=== EXERCISE PASSAGE ===
++++++++
This last week I was able to attend the Black Hat USA conference in Las Vegas. As a matter of information, Black Hat is a premier security conference that occurs, not just in the USA, but globally as well, with annual events in Abu Dhabi, Barcelona, Las Vegas and Washington DC. The term black hat or a black hat hacker refers to someone who violates computer security for maliciousness or personal gain. The Black Hat conferences, correspondingly target the hacker community and focus heavily on computer security as it relates to hacking and exploits. These conferences are attended by thousands of computer and security professionals, individuals, businesses and government agencies. (I spoke to people from the DOJ and Defense Department while I was there.) All are there to learn what’s new in the world of hacking and cyber threats.
I was able to be there because the Cloud Security Alliance had invited me to represent them at their booth at the conference as the SME Council co-chair for the CSA. This was a great opportunity to meet other CSA corporate members and to talk to people who are interested and concerned about cloud security. When I was not at the booth, I was attending the conference. I would like to relate my impressions relative to a one of those sessions. The session was presented by Charlie Miller, a man with a PhD in Mathematics and well known in the hacker community. In his presentation he documented his efforts to hack the Android powered Nexus S and Nokia 9 smart phones using Near Field Communications technology or NFC (RFID). This is a technology that allows information to be exchanged and transactions to be performed simply by having an NFC enabled device come in close proximity (less than 4 cm) to one of these NFC chips. Over the course of nine months he was able to build a test environment, conducting literally tens of thousands of tests and ultimately hacking into these phones. In his presentation, he demonstrated his ability to take over a phone, enable its Bluetooth and then upload or download files to and/or from the phone and even to place calls, simply by placing the phone near one of his ‘virus enhanced’ NFC chips.
This presentation impressed me in a couple of ways. First, the tremendous resources and ingenuity that are being applied daily in a non-stop assault against the security of our technology and second, how our paradigms can impair our judgment when it comes to security. In this case, the assumption that if the device is in our possession and no one touches it, it’s going to be safe. While it’s true that you do have to be close to activate an NFC device, Charlie Miller clearly demonstrated that this is not a guaranteed security counter measure. (There are other threats than can target your phone from a distance, even while it’s in your pocket- read about the Bluetooth Sniper Rifle.) This demonstration served to highlight the importance of constantly assessing operational security and of thinking out of the box when it comes to identifying where threats can come from.
++++++++
=== DATA RECORDS ===
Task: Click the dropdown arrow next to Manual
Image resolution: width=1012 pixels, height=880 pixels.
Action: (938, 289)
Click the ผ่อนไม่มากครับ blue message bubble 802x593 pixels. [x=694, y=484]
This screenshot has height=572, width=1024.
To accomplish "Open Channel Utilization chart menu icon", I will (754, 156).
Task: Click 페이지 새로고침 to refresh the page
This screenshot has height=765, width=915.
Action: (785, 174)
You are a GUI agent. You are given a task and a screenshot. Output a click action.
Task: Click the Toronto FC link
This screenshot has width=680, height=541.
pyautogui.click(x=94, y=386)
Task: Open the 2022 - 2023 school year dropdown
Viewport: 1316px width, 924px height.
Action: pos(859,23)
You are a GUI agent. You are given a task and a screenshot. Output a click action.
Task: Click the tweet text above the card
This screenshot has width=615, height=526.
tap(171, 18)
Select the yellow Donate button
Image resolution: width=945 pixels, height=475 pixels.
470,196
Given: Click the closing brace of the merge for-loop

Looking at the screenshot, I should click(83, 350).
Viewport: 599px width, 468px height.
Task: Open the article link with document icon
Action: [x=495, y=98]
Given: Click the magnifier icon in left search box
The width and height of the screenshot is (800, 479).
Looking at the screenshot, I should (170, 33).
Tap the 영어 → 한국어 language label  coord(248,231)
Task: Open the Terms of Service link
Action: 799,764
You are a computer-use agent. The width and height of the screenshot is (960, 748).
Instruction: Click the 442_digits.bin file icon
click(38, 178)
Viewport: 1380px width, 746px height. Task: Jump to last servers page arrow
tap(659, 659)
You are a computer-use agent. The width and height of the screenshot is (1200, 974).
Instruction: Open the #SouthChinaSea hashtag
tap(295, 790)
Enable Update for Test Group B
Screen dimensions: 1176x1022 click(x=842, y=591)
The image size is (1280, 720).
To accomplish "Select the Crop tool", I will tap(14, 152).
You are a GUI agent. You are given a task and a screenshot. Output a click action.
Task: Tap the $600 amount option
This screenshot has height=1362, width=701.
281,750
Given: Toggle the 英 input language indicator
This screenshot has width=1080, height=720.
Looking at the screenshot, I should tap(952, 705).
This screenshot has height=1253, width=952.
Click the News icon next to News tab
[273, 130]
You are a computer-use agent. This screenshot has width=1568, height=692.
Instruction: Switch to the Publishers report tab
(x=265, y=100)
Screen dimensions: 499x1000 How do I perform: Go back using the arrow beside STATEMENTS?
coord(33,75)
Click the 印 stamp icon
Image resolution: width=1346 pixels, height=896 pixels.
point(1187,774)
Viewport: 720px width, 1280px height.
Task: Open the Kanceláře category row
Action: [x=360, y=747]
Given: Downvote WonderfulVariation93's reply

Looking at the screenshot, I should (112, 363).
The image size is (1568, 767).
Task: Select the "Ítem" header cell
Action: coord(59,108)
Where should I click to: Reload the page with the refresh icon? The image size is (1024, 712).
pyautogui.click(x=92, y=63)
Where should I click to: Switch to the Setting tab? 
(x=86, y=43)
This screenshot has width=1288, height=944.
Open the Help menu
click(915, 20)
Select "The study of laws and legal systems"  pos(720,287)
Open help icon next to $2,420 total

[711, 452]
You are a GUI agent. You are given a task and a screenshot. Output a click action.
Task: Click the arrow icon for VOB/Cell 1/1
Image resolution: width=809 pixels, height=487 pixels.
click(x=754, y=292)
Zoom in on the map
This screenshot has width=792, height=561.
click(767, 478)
++++++++
Could you copy the part of the Black Hat conference post above, word for word, from "This last week" to "and cyber threats."?

=== REPLY ===
This last week I was able to attend the Black Hat USA conference in Las Vegas. As a matter of information, Black Hat is a premier security conference that occurs, not just in the USA, but globally as well, with annual events in Abu Dhabi, Barcelona, Las Vegas and Washington DC. The term black hat or a black hat hacker refers to someone who violates computer security for maliciousness or personal gain. The Black Hat conferences, correspondingly target the hacker community and focus heavily on computer security as it relates to hacking and exploits. These conferences are attended by thousands of computer and security professionals, individuals, businesses and government agencies. (I spoke to people from the DOJ and Defense Department while I was there.) All are there to learn what’s new in the world of hacking and cyber threats.